Robot Manipulation Planning Among Obstacles: Grasping, Placing and Rearranging
Time: Mon 2020-02-17 13.00
Subject area: Computer Science
Doctoral student: Joshua Alexander Haustein , Robotik, perception och lärande, RPL
Opponent: Associate Professor Kostas E. Bekris, Rutgers University, USA
Supervisor: Danica Kragic, Robotik, perception och lärande, RPL
This thesis presents planning algorithms for three different robot manipulation tasks: fingertip grasping, object placing and rearranging. Herein, we place special attention on addressing these tasks in the presence of obstacles. Obstacles are frequently encountered in human-centered environments and constrain a robot's motion and ability to manipulate objects. In narrow shelves, for example, even the common task of pick-and-place becomes challenging. A shelf is difficult to navigate and many potential grasps and placements are inaccessible. Hence, to solve such tasks, specialized manipulation planning algorithms are required that can cope with the presence of obstacles.

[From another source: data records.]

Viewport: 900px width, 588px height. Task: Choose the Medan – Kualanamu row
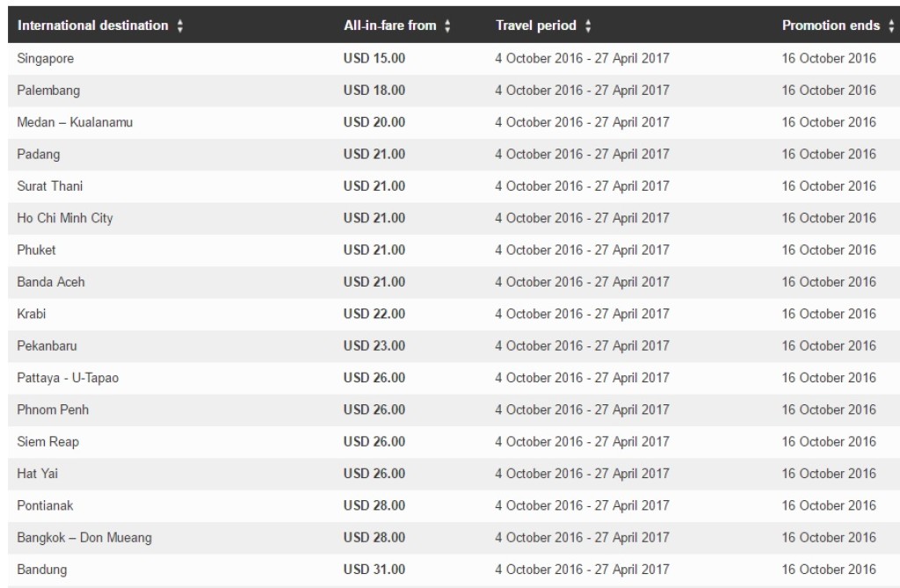point(75,122)
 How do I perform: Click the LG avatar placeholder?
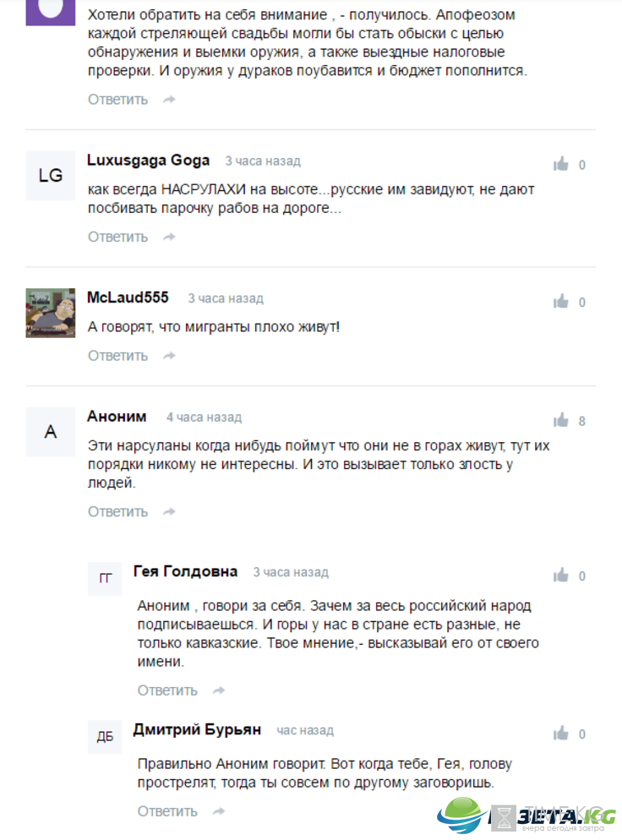click(x=51, y=176)
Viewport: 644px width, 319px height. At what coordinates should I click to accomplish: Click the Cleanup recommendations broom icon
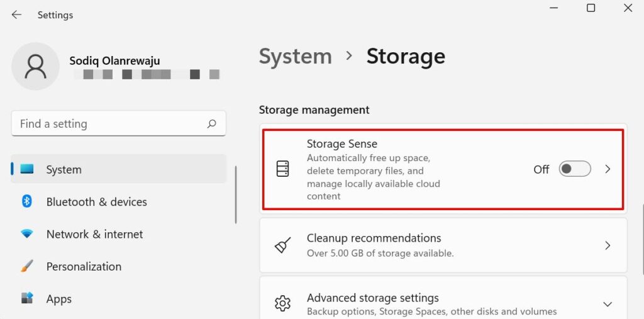pyautogui.click(x=283, y=245)
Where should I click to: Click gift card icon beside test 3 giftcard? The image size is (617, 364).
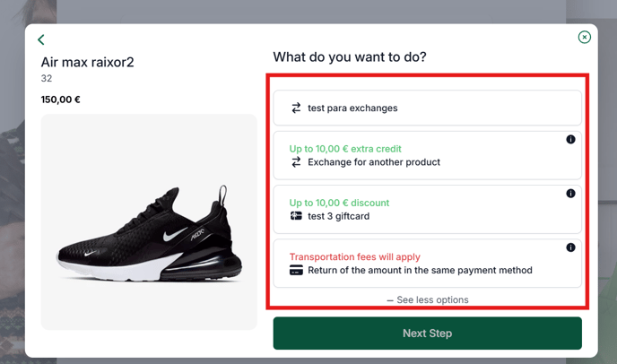[296, 216]
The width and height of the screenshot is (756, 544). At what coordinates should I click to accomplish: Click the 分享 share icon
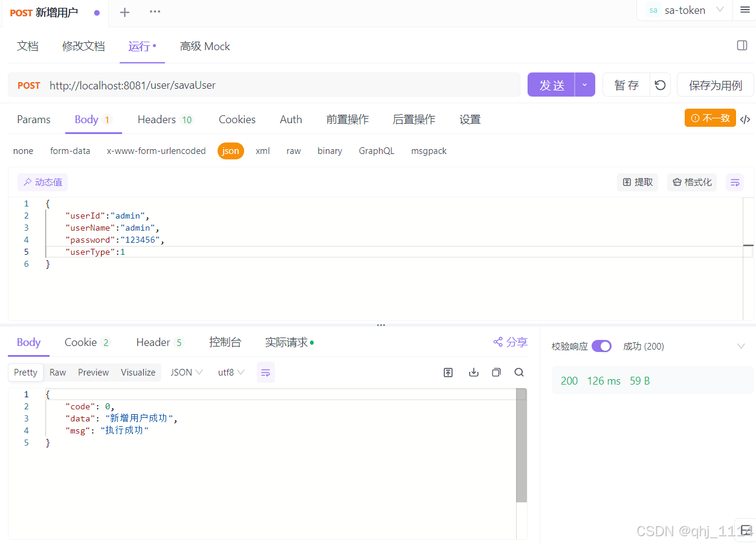click(x=509, y=342)
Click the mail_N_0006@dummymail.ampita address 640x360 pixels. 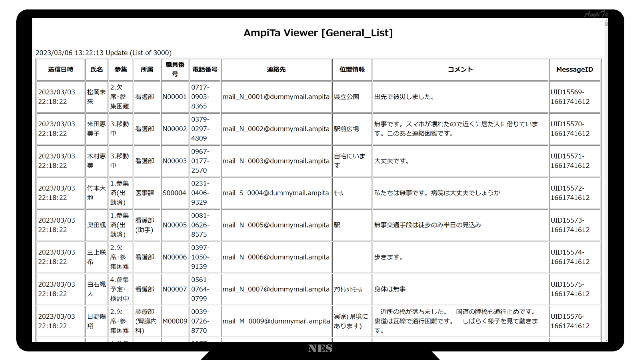point(276,257)
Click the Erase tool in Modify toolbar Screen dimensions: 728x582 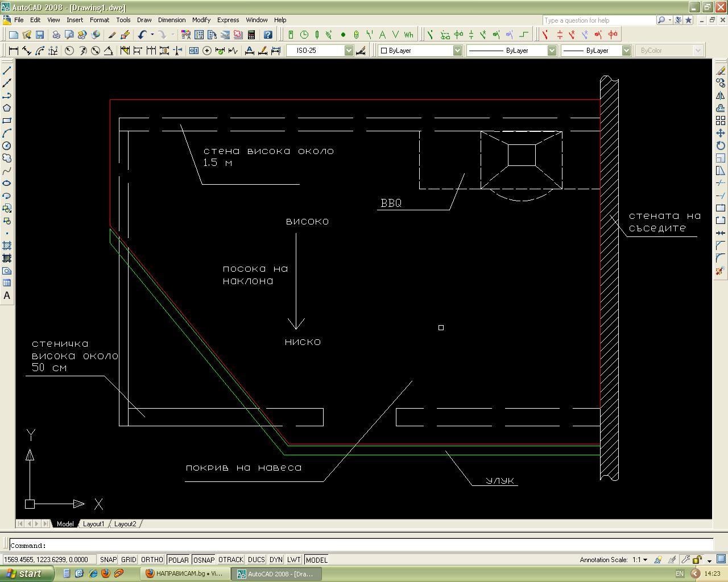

For fingertip grasping, we first present a framework to learn models that encode which grasps a given dexterous robot hand can reach. These models are then used to facilitate planning and optimization of fingertip grasps. Next, we address the presence of obstacles and integrate fingertip grasp and motion planning to generate grasps that are reachable by a robot in complex scenes.
For object placing, we first present an algorithm that plans the placement of a grasped object among obstacles so that a user-given placement objective is maximized. We then extend this algorithm, and incorporate planning in-hand manipulation to increase the set of placements a robot can reach.
Lastly, we go beyond pure collision avoidance and study object rearrangement planning. Specifically, we consider the special case of non-prehensile rearrangement, where a robot rearranges multiple objects through pushing. First, we present how a kinodynamic motion planning algorithm can be augmented with learned models to rearrange a few target objects among movable and static obstacles. We then present how we can use Monte Carlo tree search to solve a large-scale rearrangement problem, where a robot is tasked to spatially sort many objects according to a user-assigned class membership.